Going out is the way we do mission. We are here to serve the village and get involved. We need to be noticed. While our building will be lovely it must be a place while yes people will come into it to worship and pray and have coffee and eat spuds and pud, we must be equipped by what we do in it to go out. That can be scary. 

It’s easier to be church in church. But we can do it. I like this from the sermon for today from the episcopal Church in America:

There are times when the important ways in which you can exhibit God’s love is simply to smile and to look into the eyes of your neighbour. In an age when people mindlessly walk down the street fully engaged with their cell phones, it is often difficult to get anyone’s attention. But everyone wants to be seen. Even in the midst of advanced technology – like a phone that is used for everything except talking to one another – people still need each other. The next time you are at the grocery store or waiting to be seated at a restaurant, intentionally smile or say hello to someone in your orbit. It is likely that both of you will be enriched by that activity. You may even connect with someone who will eventually join you in being a fisher of people. There is no special person assigned to this work. We are all up for the task whether we consider ourselves introverts or extroverts.

In our Old Testament lesson, Isaiah’s sin is blotted out as he becomes a messenger for God. When God says, “Whom shall I send, and who will go for us?” Isaiah says, “Here am I; send me!” That is the commitment that God seeks from us today. 

We are being asked to go out and invite people in to hear the Word of God and to be nourished and fed. If the first answer is not “Yes,” that is not a signal to give up and to retreat back into the church. Keep going. Keep talking and remember the love of God that you feel in your heart and allow that to be the catalyst to move you forward.

There are fish waiting to be caught. Right here. In our locality. And when we know our village and our people we can be the Church appropriate for them. I was in Birdwell near Barnsley on Monday at my friend Louise’s funeral in the local Methodist ChurchThe area looked quite impoverished and after the service I noticed their notice board.

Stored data
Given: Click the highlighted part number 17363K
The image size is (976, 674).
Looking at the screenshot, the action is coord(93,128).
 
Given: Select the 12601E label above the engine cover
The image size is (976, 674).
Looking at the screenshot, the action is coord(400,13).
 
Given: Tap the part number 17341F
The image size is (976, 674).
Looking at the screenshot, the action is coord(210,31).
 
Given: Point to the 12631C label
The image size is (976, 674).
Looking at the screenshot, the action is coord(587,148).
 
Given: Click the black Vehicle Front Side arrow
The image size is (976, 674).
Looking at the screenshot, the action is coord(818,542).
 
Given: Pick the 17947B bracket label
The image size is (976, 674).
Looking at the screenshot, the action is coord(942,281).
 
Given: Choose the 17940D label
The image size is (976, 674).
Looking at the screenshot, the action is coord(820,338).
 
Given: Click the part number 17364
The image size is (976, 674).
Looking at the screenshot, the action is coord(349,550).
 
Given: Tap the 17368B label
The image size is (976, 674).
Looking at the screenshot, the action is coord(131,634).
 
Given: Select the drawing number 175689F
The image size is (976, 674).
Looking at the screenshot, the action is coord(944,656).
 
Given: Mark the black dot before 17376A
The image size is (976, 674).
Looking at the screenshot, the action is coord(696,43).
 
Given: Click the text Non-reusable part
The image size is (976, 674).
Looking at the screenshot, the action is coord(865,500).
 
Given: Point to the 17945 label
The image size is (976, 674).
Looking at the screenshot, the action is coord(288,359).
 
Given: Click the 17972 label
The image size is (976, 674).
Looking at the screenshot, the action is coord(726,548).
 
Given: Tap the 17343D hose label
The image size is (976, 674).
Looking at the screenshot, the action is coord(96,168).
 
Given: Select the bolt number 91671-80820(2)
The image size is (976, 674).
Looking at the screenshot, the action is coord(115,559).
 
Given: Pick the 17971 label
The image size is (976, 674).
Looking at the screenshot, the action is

● **Work instructions**: Pick up the reflection on the church going out in mission from the point where it stops above, and carry it forward.

● **Result for this exercise**:
They have a community drop in and a film club and they offer both with no charge. And I loved this bit “it’s a wee thing. If you get caught short, you can use our toilet when we’re open.” And the poster has “compassionate Sheffield, small things, big difference.” I ask you what will you do here to really change lives in the village? Small things, big difference. 

 

I’ve visited two of my folk in Borrage House the other day. My brain always stops working when I try and leave such places. I always get lost and I can’t find the way out and when I get to the door out I can’t work out how to open it!! 

Talk to some of my former members in Bexhill on Sea and they will tell you about the day Ian ended up in a cupboard trying to find a way out of a home!

Sometimes we have become so used to being in a church we’ve forgotten how to get out - i.e interact with the world outside. We have to spend too much time concentrating our heads on keeping things going we have no energy for mission or community engagement. Don’t make the mistake you burn out and there’s no time to make a difference.

What Jesus announces to Simon is not a wish, but a declaration: "You will be catching people." Is that statement also addressed to us -- both as individuals and congregations? If so, what's keeping us from "filling up our nets so that they are about to break"? What's keeping us from having so many new people that we are required to seek extra staff to "haul in" all these people?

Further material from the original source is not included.